Recent research has shown that whales are also falling victim to microplastic pollution, with blue whales eating up to 10 million pieces of microplastic every single day.
The largest animals ever known to have lived on Earth ingest up to 96 pounds of microplastic daily, the study published in the Nature Communications journal suggested.
Scientists found the whales predominantly feed 165 to 800-feet below the surface, a depth that coincides with the highest concentrations of microplastic in the open ocean.

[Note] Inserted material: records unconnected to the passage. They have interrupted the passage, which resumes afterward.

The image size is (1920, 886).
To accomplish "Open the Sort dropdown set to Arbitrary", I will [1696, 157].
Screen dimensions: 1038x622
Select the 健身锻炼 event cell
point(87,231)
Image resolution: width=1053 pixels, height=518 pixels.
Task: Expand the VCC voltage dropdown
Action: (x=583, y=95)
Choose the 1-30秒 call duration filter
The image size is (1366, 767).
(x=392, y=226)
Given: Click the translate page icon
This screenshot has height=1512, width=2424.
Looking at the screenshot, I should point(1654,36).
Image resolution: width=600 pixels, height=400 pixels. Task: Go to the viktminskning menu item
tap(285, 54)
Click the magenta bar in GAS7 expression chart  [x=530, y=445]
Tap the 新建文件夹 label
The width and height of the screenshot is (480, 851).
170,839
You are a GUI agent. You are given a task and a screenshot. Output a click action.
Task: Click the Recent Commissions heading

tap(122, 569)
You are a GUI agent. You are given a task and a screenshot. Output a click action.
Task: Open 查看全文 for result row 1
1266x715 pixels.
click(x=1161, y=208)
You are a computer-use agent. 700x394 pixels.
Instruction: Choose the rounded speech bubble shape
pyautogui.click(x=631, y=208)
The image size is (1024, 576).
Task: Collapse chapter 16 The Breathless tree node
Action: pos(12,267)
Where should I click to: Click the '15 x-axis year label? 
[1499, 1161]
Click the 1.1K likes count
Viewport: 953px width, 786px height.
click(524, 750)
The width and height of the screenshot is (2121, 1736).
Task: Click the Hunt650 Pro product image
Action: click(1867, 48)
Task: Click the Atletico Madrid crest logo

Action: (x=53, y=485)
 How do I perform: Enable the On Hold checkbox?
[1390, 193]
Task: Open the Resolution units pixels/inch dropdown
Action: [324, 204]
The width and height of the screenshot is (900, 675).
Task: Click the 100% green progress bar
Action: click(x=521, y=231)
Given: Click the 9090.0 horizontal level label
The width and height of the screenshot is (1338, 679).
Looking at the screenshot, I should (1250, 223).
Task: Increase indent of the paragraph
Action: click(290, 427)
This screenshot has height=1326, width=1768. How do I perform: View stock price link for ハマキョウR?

Their study focused on blue, fin and humpback whales.
The authors combined measures of microplastic concentrations up and down the water column off the coast of California with detailed logs of where hundreds of whales carrying tracking devices foraged for food between 2010 and 2019.
Study co-author Matthew Savoca, a postdoctoral scholar at Hopkins Marine Station, Stanford University’s marine laboratory on the Monterey Peninsula, said: “They’re lower on the food chain than you might expect by their massive size, which puts them closer to where the plastic is in the water.
‘There’s only one link – the krill eat the plastic, and then the whale eats the krill.”
Humpback whales subsisting primarily on fish such as herring and anchovies ingest an estimated 200,000 pieces of microplastic per day, while those eating mostly krill ingest at least one million pieces.
Fin whales, which feed on both krill and fish, ingest an estimated three to 10 million microplastic pieces per day.